REQUIRED WORK →
Repeat the listing below exactly. Pictures do not belong in the copy.
##########
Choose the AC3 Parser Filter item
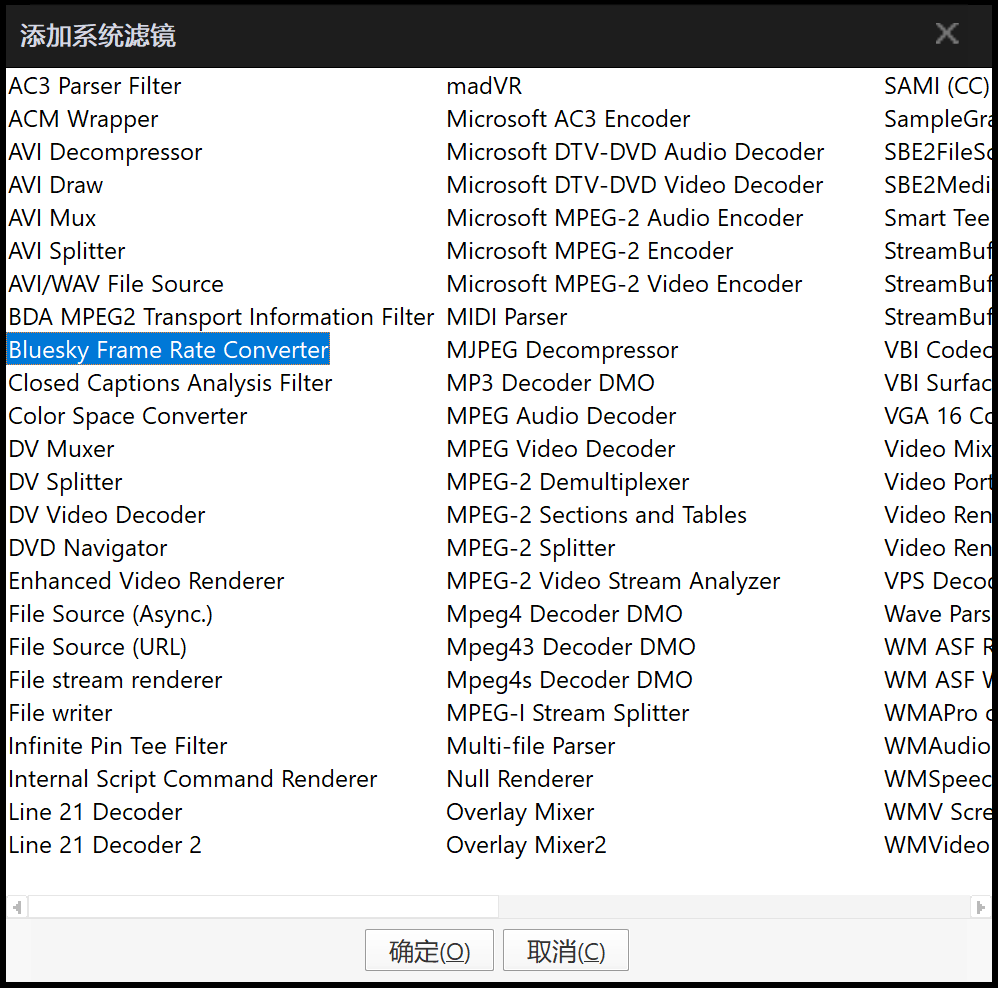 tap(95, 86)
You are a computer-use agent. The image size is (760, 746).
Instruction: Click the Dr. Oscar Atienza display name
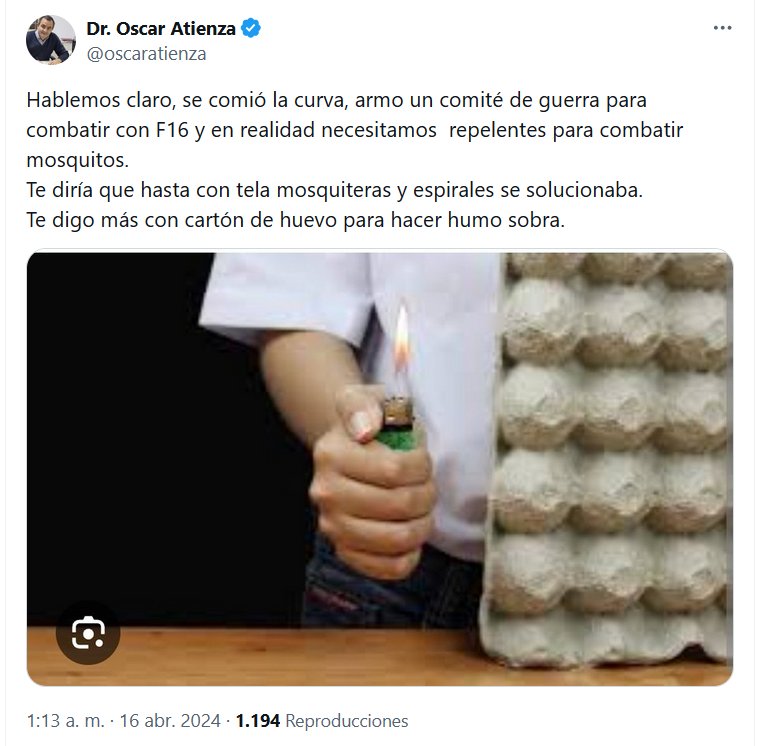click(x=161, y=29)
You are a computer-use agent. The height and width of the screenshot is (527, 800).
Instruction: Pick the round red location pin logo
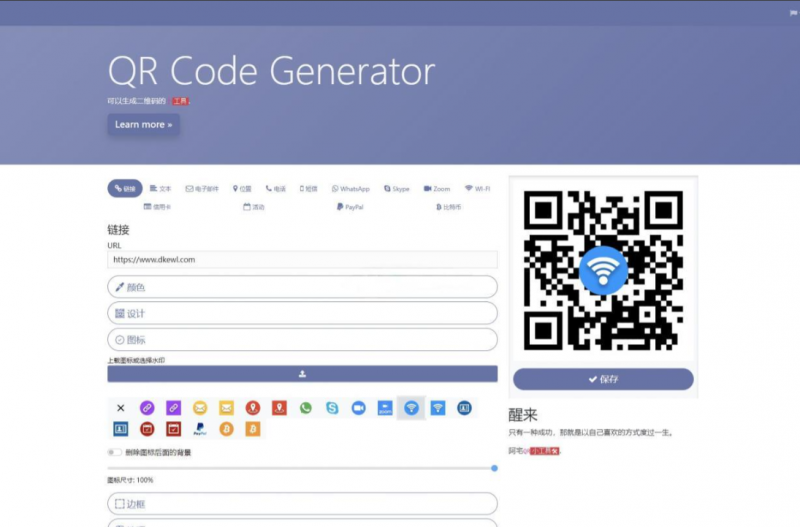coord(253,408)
##########
COMPLETED EXERCISE →
Choose the AC3 Parser Filter item
 tap(95, 86)
You are a computer-use agent. The image size is (760, 746).
Instruction: Click the Dr. Oscar Atienza display name
click(x=161, y=29)
You are a computer-use agent. The height and width of the screenshot is (527, 800).
Instruction: Pick the round red location pin logo
coord(253,408)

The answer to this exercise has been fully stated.